Prosecutor Charges Bayer+Syngenta Over Honey Bee Die-Off

AttachmentSize
SETAC Pellston executivesummarypollinators_20sep2011.pdf898.78 KB
R Mason article on SETAC problems.pdf177.8 KB

Three related events have recently heightened the honeybee issue:

First: Prosecutors in Italy have charged Bayer CropScience and Syngenta - both manufacturers of clothianidin - in honeybee deaths:

Second: Bee Culture Magazine has published a letter from Dr. Rosemary Mason, an independent researcher in the UK and bumblebee expert (who has created a private bumblebee reserve in Wales), that has raised serious questions about USEPA credibility in allowing systemic pesticides to be registered when these products clearly received insufficient testing. She was critical of the report jointly authored by USEPA and Bayer CropScience that emerged from the February 2011 SETAC Pellston conference on systemic pesticides. Please download and read the important article (see linked review above). [Note: I incorrectly attributed this article to Kim Flottum of Bee Culture Magazine in the first post of this entry - sorry Kim!].

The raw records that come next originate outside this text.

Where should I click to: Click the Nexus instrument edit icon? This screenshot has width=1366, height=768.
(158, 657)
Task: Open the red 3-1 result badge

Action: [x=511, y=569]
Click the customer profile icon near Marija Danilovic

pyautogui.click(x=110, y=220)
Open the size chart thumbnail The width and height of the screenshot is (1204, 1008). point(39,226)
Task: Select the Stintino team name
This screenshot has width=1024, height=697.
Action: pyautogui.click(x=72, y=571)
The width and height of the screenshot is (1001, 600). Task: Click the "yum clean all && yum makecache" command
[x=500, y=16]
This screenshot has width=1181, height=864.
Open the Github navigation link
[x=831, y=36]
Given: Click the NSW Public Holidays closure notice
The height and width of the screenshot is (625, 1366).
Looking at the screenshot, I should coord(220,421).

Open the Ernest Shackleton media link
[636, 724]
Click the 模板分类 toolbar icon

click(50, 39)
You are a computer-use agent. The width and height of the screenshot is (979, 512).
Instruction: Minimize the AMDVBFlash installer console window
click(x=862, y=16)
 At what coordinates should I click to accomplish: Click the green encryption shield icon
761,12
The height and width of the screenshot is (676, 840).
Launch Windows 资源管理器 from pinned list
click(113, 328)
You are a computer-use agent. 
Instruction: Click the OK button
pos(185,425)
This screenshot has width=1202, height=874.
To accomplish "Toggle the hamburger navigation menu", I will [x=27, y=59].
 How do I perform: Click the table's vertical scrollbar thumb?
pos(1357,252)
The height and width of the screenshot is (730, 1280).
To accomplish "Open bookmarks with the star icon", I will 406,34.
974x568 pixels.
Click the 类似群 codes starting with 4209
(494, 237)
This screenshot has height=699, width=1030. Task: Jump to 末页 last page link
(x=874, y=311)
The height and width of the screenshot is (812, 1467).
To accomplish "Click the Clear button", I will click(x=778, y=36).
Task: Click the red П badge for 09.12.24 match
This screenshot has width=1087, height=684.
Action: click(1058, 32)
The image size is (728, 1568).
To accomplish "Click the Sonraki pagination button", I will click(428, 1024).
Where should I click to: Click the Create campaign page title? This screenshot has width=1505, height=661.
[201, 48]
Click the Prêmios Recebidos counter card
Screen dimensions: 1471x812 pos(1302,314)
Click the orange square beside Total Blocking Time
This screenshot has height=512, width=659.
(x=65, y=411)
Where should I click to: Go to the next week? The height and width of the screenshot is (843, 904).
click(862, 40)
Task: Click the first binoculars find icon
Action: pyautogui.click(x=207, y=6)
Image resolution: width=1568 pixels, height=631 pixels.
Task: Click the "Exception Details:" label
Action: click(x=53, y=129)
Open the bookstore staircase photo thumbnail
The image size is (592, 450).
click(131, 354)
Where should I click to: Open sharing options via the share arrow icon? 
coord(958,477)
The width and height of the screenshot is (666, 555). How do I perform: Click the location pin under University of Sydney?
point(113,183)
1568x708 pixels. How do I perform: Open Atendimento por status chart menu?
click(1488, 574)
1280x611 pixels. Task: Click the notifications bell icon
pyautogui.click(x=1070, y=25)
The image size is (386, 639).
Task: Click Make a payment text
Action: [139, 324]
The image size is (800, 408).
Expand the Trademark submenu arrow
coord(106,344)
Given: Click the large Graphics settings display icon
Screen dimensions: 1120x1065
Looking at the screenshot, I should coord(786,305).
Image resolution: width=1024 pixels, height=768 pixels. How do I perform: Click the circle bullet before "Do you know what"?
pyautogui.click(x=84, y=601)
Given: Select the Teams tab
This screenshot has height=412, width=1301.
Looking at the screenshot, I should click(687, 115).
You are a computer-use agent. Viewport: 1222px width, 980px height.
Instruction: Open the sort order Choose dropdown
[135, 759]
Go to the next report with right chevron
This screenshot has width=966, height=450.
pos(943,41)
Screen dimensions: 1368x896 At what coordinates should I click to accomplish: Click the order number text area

Third: The SETAC Pellston conference report, from the 2011 conference on systemic pesticides' risks, in my view, mocks the hard work of scientists around the world. 

We have known systemic pesticides were a big risk for many years - yet the SETAC Pellston report (see linked report above) makes "more research" seem prudent. Especially in Europe, lead by the work of researchers in France, The Netherlands and Italy, the problems with systemic pesticides like imidacloprid, clothianidin and thiamethoxam have been thoroughly researched and better alternatives carefully developed. 

It is very insulting that these researchers' efforts are now dismissed, and we somehow need to start over with '...OK, now we need to do more research...' Certainly more research is needed. But more likely, the patent protections on some of these systemic pesticides have ended, and they are less profitable - therefore now industry is willing to compromise on new controls. 

I am disgusted with this SETAC Pellston effort. The credibility of this SETAC Pellston conference is very low. Furthermore, the SETAC Pellston process - normally considered credible - must be thoroughly re-considered when it can be manipulated in this bald-faced way. 

Conspicuously funded by the pesticides manufacturing industry, in my view the SETAC Pellston process is being used as 'cover' for their huge, obvious and growing responsibility for a large part of the honey bee die-off - and crop losses all over the world. Unfortunately, many governments view SETAC Pellston reports as authoritative, and may not question its findings. Those interested may want to inform their governments - and ask them to reconsider their approvals for the damaging systemic pesticides.